The article tells about the occupation of Azerbaijani territories by Armenia and the policy of ethnic cleansing carried out by Armenia against Azerbaijanis.
The author Andrew E. Kramer assesses the recent incident on the frontline, use of tanks, artillery and aircraft as merely a flare-up in a long conflict or the start of a new phase.
APA presents the article below
Artillery barrages began early Saturday, threatening a breakdown of a fragile 1994 truce agreement. Armenia and Azerbaijan, both former Soviet republics, blamed each other for the violence. By evening, both sides spoke of dozens of dead, and Azerbaijan claimed that its military had advanced to capture territory, a move that seemed to bode ill for a quick resolution, said the article.
The ethnic war that began in the late Soviet period between Armenians and Azerbaijanis claimed more than 20,000 lives and ended in a cease-fire but no final settlement. The region became one of the so-called frozen conflict zones in the vast area of the former Soviet Union, with sporadic episodes of violence since the 1994 truce.
The separatist government of Nagorno-Karabakh, whose principal backers are Armenia and Armenian diaspora groups in Southern California and elsewhere, characterized the fighting as the first time since 1994 that all types of heavy weaponry were being used along the front line.
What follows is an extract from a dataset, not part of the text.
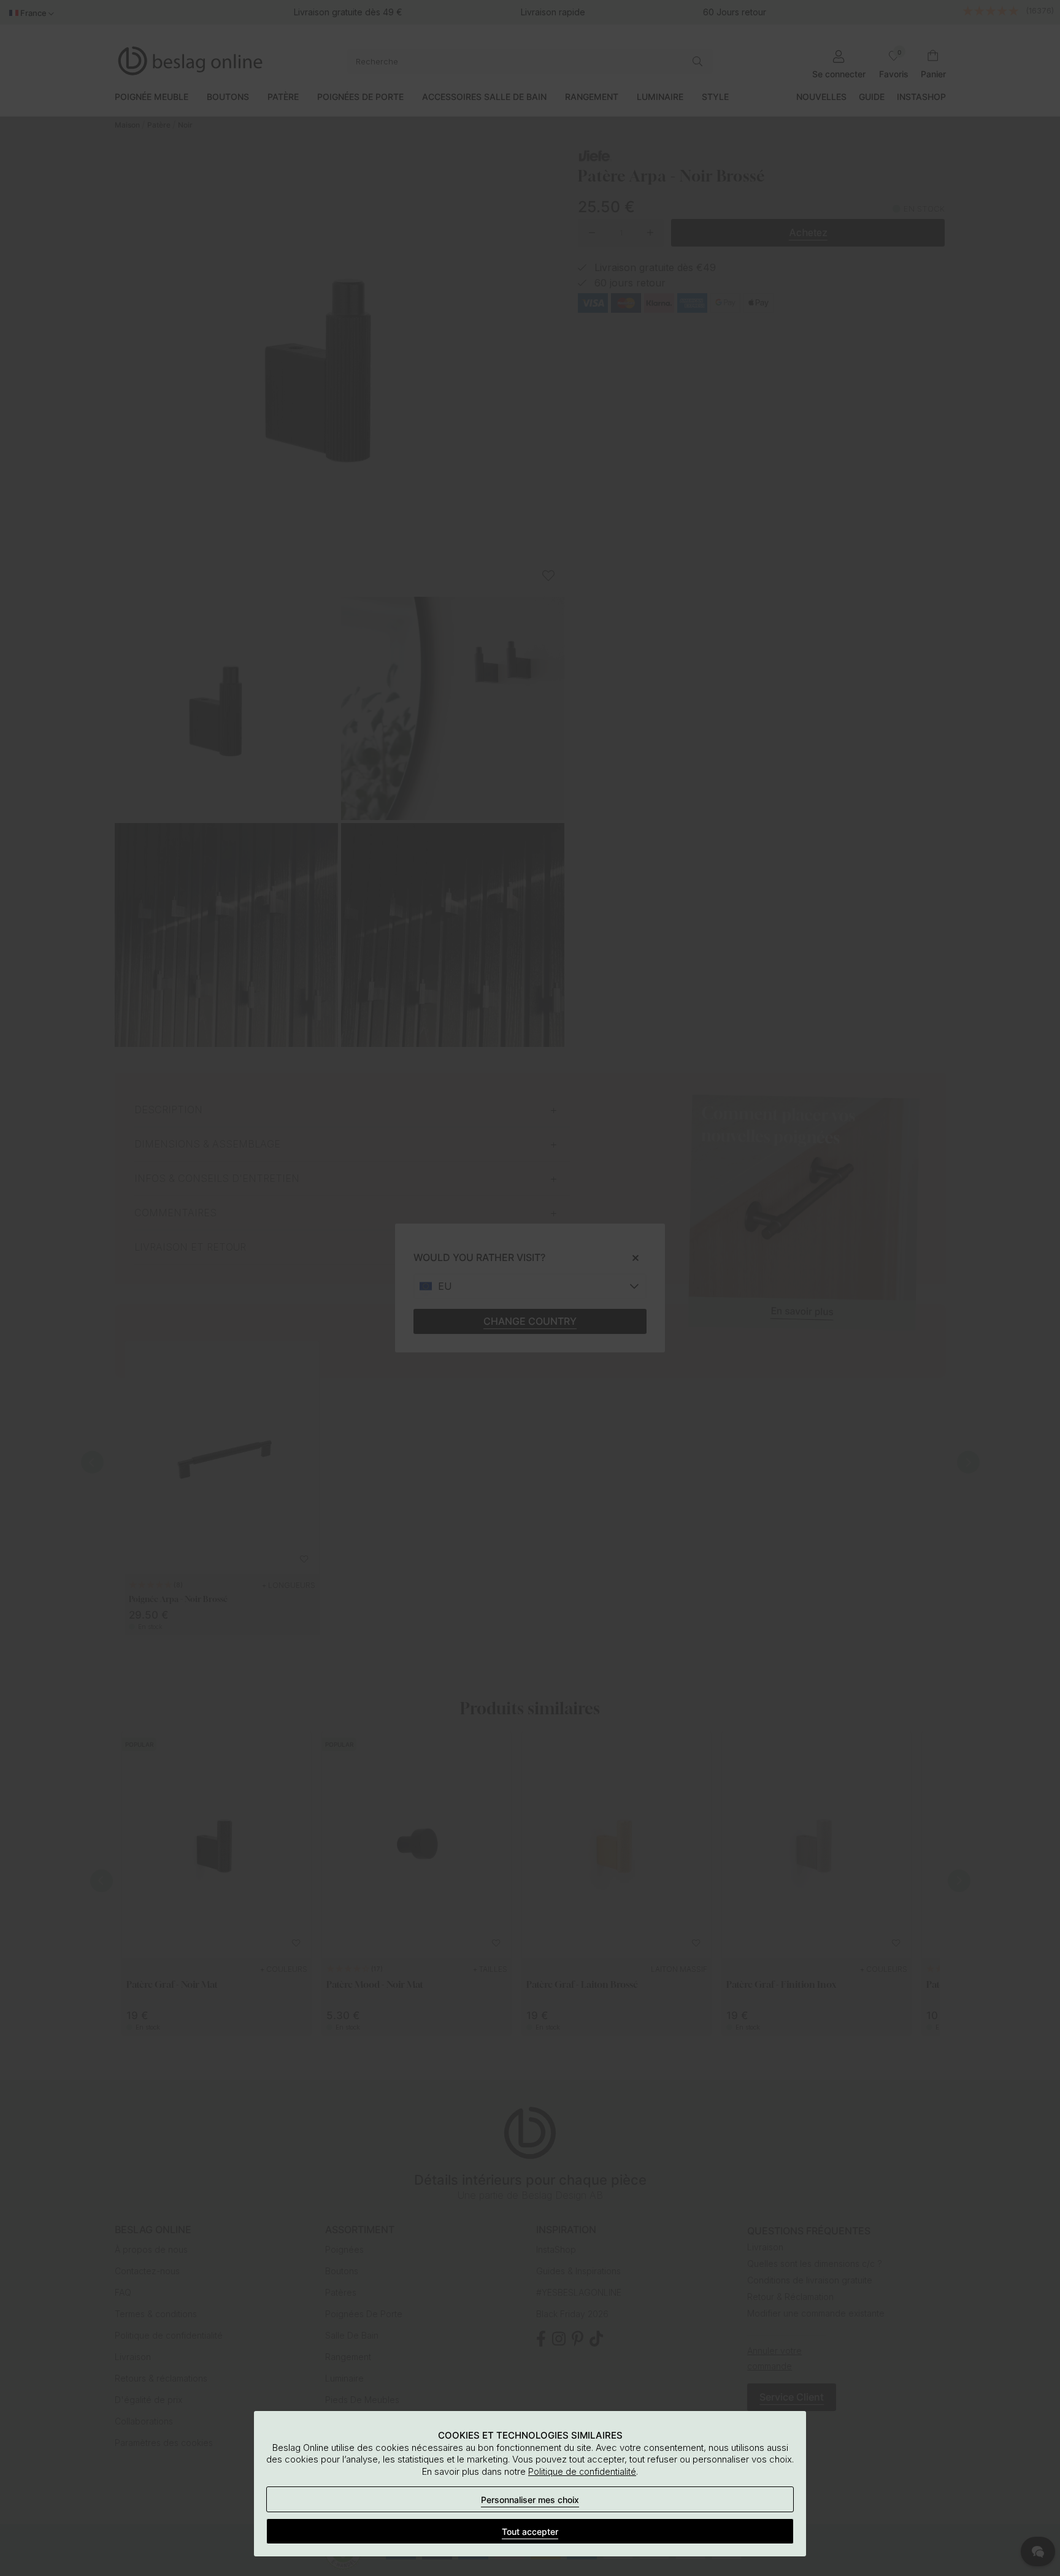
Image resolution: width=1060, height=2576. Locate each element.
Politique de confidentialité (582, 2471)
There’s real doubt whether Putin will let that stand,” Cliff Kupchan, chairman of the Eurasia Group, a geopolitical risk analysis company, said in a telephone interview. If we see this last a few days, then we have a newNagorno-Karabakh war.
Russia and Turkey, the most important rival powers in the South Caucasus, had in recent years tentatively cooperated in tamping down tensions in Nagorno-Karabakh, but they are now at odds over Syria’s civil war. Russia has backed Armenia, while Turkey has backed Azerbaijan.
Armenia has joined a Russian-backed economic bloc, while Azerbaijan has aligned with Western governments.